Wagner died in 1918, along with Klimt, Schiele, and Kolomann Moser, and their careers and others are summarized in a chapter toward the end of the book that reads rather like a collection of obituaries and provides a way into an obituary for the empire itself. The story draws to a close with the end of the war and the collapse of the empire. A speech by the Christian Social mayor, Richard Weiskirchner, at the Deutscher Volkstag held on June 17 in a town hall, decked out in flags of red-white-black and red-black–gold (as well as the Habsburg colors) evokes the future in uncompromising terms. It is a speech that very clearly reveals the common ground shared by the Catholic conservative and German nationalist "camps": "'We are not threatened by the power of the enemy’s weapons,' Weiskirchner declared, 'no! but by a political crisis at home that is the product of disloyalty and high treason. Our soldiers have defended us against external enemies in heroic battles. We now call on all Germans, man by man, in the holy war against the internal enemy for the survival of our nation'" (p. 311).
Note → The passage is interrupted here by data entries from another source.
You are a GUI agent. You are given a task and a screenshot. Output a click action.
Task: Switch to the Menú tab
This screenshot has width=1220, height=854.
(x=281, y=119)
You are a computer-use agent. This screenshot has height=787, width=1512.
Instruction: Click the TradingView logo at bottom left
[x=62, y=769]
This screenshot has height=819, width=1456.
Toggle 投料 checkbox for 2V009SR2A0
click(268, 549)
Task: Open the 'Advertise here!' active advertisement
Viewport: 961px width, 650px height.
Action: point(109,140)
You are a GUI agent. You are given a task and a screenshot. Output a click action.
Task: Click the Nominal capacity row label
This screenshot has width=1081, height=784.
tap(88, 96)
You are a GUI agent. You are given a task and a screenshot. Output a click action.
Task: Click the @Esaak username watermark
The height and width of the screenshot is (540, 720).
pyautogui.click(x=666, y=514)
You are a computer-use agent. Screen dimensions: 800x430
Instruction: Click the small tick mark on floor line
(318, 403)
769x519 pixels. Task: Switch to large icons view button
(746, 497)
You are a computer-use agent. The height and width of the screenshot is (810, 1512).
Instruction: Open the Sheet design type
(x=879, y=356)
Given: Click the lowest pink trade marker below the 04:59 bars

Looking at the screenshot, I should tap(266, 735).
The advent of revolution and republic is dealt with in a final chapter of only twenty-seven pages, culminating in the "birthday of the republic"—almost two months before the end of the year. This is an elegy for the old imperial Vienna, and there is very little of any substance about the republican Vienna that succeeded it or the people who made it. Indeed, the war itself and the political unrest at home are very much in the background. November 12, 1918, therefore comes across as something of an unexpected "zero hour," both culturally and politically—which is a pity, given the many continuities between empire and republic.
This is a book for those who already know Vienna, those who live there or visit frequently. It is replete with detail on all aspects of life during the last year of the war. A degree of familiarity is needed to negotiate one’s way through both the city and its customs—although there is a very helpful and wide-ranging glossary of Austrian terms for German readers. It was a pleasure to read.